MacOS에서 테라폼 설치 및 terraform 명령어 사용법
Mac M1 환경에서 테라폼을 설치하고 테라폼 파일의 코드를 파헤쳐보자
1. 설치
터미널 공식 홈페이지인 아래 링크에서 본인의 로컬 환경에 맞는 파일을 다운로드 받자.
https://developer.hashicorp.com/terraform/install
나는 Mac M1을 사용하고 있기 때문에 아래 명령어로 테라폼을 설치했다.
아래 명령어를 터미널에 입력하면 설치 완료다.
brew tap hashicorp/tap
brew install hashicorp/tap/terraform
2. 설치 확인
설치가 성공적으로 이루어졌는지 확인하는 명령어는 아래와 같다.
terraform --version
이렇게 버전이 출력되면 설치가 완료된 모습이다.
3. 자동 완성 기능 설정 - 선택 사항
이부분은 선택 사항이다.
만약에 터미널에서 'terr' 까지만 치고 tab을 치면 자동으로 'terraform'이 완성되는 자동 완성 기능을 활성화하려면 다음 명령어를 사용하면 된다.
touch ~/.zshrc
terraform -install-autocomplete
cat ~/.zshrc
🔻 zshrc 파일과 zshrc 파일을 적용하는 명령어가 궁금하다면 아래 링크에 정리되어있다. 🔻
Mac M1에서 iTerm2 꾸미기 - 테마 변경, syntax highlighting 적용
cat ~/.zshrc 명령어로 파일을 열고 스크롤을 내려서 제일 하단에 보여지는 코드에서 추가된 스크립트는 테라폼 명령어의 자동 완성을 활성화하는 내용을 포함하고 있다.

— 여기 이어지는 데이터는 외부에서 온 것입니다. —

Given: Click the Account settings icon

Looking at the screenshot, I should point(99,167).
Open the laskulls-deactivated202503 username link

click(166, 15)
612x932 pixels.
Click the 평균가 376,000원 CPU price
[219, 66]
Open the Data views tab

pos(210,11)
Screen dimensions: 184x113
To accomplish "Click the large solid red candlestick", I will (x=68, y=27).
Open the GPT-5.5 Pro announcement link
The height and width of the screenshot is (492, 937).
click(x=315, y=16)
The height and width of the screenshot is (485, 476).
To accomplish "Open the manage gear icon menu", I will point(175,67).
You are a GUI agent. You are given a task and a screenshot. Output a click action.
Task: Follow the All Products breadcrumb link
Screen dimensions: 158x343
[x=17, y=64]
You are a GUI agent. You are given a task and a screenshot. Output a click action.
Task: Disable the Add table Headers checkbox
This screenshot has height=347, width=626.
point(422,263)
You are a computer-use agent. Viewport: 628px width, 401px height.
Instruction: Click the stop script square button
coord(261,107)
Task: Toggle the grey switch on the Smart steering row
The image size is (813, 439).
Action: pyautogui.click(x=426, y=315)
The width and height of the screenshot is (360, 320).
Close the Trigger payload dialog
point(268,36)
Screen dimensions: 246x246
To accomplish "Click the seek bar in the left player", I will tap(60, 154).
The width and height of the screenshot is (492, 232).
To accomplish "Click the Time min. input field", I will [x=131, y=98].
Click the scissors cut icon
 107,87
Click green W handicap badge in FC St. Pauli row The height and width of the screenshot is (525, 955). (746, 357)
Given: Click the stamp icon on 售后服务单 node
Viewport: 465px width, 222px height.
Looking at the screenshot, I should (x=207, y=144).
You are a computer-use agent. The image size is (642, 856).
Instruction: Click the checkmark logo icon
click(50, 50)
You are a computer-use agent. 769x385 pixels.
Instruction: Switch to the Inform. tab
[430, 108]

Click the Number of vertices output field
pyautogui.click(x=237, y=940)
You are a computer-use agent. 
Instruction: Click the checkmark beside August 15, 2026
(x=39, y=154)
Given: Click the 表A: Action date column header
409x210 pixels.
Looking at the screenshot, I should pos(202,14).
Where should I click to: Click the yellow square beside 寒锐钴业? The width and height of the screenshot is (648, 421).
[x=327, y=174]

이 스크립트는 주로 complete -C 형태의 명령어를 포함하며, 테라폼의 실행 가능한 명령어들이 자동으로 완성될 수 있도록 설정해준다.
이렇게 확인한 후, 변경사항이 적용되도록 터미널 세션을 새로 시작하거나 .zshrc 파일을 리로드해야 한다. 리로드는 아래 명령어로 수행할 수 있다. 이렇게 하면 테라폼의 자동 완성 기능이 활성화된다.
source ~/.zshrc
4. 테라폼 캐시 설정 - 선택 사항
이부분은 선택 사항이다.
테라폼 캐시 설정은 테라폼이 다운로드하는 프로바이더(Provider) 및 모듈(Module) 파일들을 중앙 위치에 저장하여, 여러 테라폼 프로젝트나 워크스페이스에서 재사용할 수 있도록 하는 기능이다. 이를 통해 네트워크 트래픽과 저장 공간을 절약할 수 있다.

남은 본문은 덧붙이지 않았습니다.